Sepp De Roover

Personal information
- Date of birth: 12 November 1984 (age 41)
- Place of birth: Geel, Belgium
- Height: 1.80 m (5 ft 11 in)
- Position: Right back

Team information
- Current team: Young Reds Antwerp

Youth career
- Verbroedering Geel

Senior career*
- Years: Team / Apps / (Gls)
- 2001–2002: Verbroedering Geel / 11 / (0)
- 2002–2003: Westerlo / 0 / (0)
- 2003–2005: PSV / 0 / (0)
- 2005–2006: FC Eindhoven / 37 / (1)
- 2006–2008: Sparta Rotterdam / 53 / (3)
- 2008–2010: FC Groningen / 51 / (3)
- 2010–2013: SC Lokeren / 27 / (1)
- 2012–2013: → NAC Breda (loan) / 30 / (1)
- 2013–2015: NAC Breda / 38 / (0)
- 2015–2016: KFC De Kempen
- 2016–2019: KSAV St. Dimpna

International career
- 2007: Belgium U21 / 4 / (0)
- 2009: Belgium / 2 / (0)

Managerial career
- 2020–2022: Wezel Sport
- 2022–2023: Lierse Kempenzonen U21
- 2023: Heist
- 2023–2024: OH Leuven (assistant)
- 2024–: Young Reds Antwerp

= Sepp De Roover =

Belgian football manager (born 1984)

Sepp De Roover (/nl/; born 12 November 1984) is a retired Belgian footballer who played as a right back and is currently managing Young Reds Antwerp.

==Career==
===Club career===
De Roover played as a defender and was born in Geel. He made his debut in professional football, being part of the FC Eindhoven squad in the 2005–06 season before joining Sparta Rotterdam. In 2008, he signed to play for FC Groningen.
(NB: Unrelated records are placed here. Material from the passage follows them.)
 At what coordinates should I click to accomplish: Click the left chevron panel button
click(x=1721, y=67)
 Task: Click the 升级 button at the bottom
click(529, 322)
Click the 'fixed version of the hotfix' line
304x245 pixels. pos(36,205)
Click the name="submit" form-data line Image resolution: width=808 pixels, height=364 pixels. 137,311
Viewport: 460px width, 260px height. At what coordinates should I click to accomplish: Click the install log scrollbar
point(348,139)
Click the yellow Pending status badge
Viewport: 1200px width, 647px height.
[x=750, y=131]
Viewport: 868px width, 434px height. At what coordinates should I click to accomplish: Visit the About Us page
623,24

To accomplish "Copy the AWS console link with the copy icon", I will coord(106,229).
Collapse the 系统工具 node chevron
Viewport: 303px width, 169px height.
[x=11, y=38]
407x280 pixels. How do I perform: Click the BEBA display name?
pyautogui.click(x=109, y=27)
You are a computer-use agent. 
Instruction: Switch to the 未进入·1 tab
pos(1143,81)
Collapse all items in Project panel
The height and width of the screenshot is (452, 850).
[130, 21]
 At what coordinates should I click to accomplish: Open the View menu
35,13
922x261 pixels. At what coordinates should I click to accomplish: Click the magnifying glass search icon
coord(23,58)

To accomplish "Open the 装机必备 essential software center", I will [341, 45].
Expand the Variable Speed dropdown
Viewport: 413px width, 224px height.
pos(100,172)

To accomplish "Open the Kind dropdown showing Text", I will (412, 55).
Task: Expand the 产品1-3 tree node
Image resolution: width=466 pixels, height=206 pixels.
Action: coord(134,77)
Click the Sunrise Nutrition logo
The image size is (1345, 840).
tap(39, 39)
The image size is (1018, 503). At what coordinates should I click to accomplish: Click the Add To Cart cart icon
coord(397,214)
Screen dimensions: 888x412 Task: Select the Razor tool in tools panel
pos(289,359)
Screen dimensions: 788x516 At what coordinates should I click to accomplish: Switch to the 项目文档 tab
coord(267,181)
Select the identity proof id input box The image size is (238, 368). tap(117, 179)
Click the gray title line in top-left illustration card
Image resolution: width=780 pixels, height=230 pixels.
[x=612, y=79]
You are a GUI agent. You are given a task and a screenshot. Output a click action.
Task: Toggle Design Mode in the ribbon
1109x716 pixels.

De Roover played for the Belgium national football team at the 2008 Summer Olympics.

On 12 June 2010 it was announced that De Roover will play for SC Lokeren as of the start of the 2010–2011 season. On 5 August 2012 it was announced that De Roover was sent on loan to NAC Breda in the Dutch Eredivisie. He made a permanent transfer to NAC in June 2013.

===Coaching career===
On 8 January 2020 it was confirmed, that De Roover would become the head coach of Wezel Sport.